The television mini-series continues the story of the extended Henry family and the Jastrow family starting on December 15, 1941 and ending on August 7, 1945.
War and Remembrance had a multi-year production timeline. It was the most expensive single-story undertaking in United States television history up to that point, costing $104 million and taking over ABC's broadcast schedule for two one-week periods in 1988 and 1989, totaling 30 prime-time hours.
Miniseries had been major events on American television, reserved for "important" stories like Jesus of Nazareth (1977) and The Rise and Fall of the Third Reich (1968). Up to that point, television had been dominated by the Big Three broadcasting networks in the United States, ABC, NBC and CBS. Shortly after, cable television began the fragmentation of the United States broadcasting audience in earnest, leaving War and Remembrance the last of the giant miniseries.
Because Herman Wouk was happy with Dan Curtis's adaptation of The Winds of War, he allowed Curtis to adapt the sequel as well.

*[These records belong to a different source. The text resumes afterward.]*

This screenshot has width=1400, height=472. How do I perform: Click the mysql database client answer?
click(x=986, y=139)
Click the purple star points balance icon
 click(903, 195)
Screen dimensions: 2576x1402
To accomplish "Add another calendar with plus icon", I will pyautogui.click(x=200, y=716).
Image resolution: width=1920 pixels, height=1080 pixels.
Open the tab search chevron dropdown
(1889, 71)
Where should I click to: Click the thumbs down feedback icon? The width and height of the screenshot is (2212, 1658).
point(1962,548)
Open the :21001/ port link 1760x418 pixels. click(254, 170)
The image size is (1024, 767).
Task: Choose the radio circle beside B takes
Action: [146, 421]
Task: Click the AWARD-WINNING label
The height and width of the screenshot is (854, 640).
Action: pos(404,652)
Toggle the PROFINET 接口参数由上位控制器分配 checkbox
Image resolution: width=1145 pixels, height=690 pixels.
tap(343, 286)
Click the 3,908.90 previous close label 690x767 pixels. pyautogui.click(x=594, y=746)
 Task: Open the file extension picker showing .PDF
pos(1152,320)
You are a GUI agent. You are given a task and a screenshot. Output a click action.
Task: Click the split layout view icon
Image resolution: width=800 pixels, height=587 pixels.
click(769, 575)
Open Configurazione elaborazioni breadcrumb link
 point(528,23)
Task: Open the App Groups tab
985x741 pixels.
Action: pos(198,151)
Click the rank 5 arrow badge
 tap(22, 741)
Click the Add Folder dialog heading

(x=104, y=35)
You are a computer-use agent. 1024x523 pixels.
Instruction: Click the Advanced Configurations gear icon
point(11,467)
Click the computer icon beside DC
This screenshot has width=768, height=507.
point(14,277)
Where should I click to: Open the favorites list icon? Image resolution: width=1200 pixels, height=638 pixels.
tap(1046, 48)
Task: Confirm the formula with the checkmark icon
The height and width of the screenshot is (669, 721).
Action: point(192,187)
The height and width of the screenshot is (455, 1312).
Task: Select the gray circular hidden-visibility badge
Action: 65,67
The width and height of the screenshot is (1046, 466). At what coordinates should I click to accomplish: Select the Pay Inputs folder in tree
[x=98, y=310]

Paramount Television, the studio behind The Winds of War, decided not to produce the sequel and sold the rights to ABC, which had only aired the original series. ABC first planned a $65 million, 20-hour series, but when they went to Curtis, he said he wanted to make a $100 million, 30-hour series, which they eventually greenlit. There were also contractual restrictions on advertising: Herman Wouk had approval over all ads and refused to allow any advertising for personal care products, foods, or other ABC programming. Two major eventual sponsors were Ford Motors and Nike. In addition, Wouk required that certain Holocaust sequences run uninterrupted by commercials of any kind. ABC's standards and practices division also agreed to an unprecedented waiver allowing frontal nudity during the lengthy Holocaust sequences, running parental advisories before any episodes beginning before 8pm. The series was nearly called off in 1985, just as it was nearing the completion of $16 million in preproduction, when ABC was bought by Capital Cities.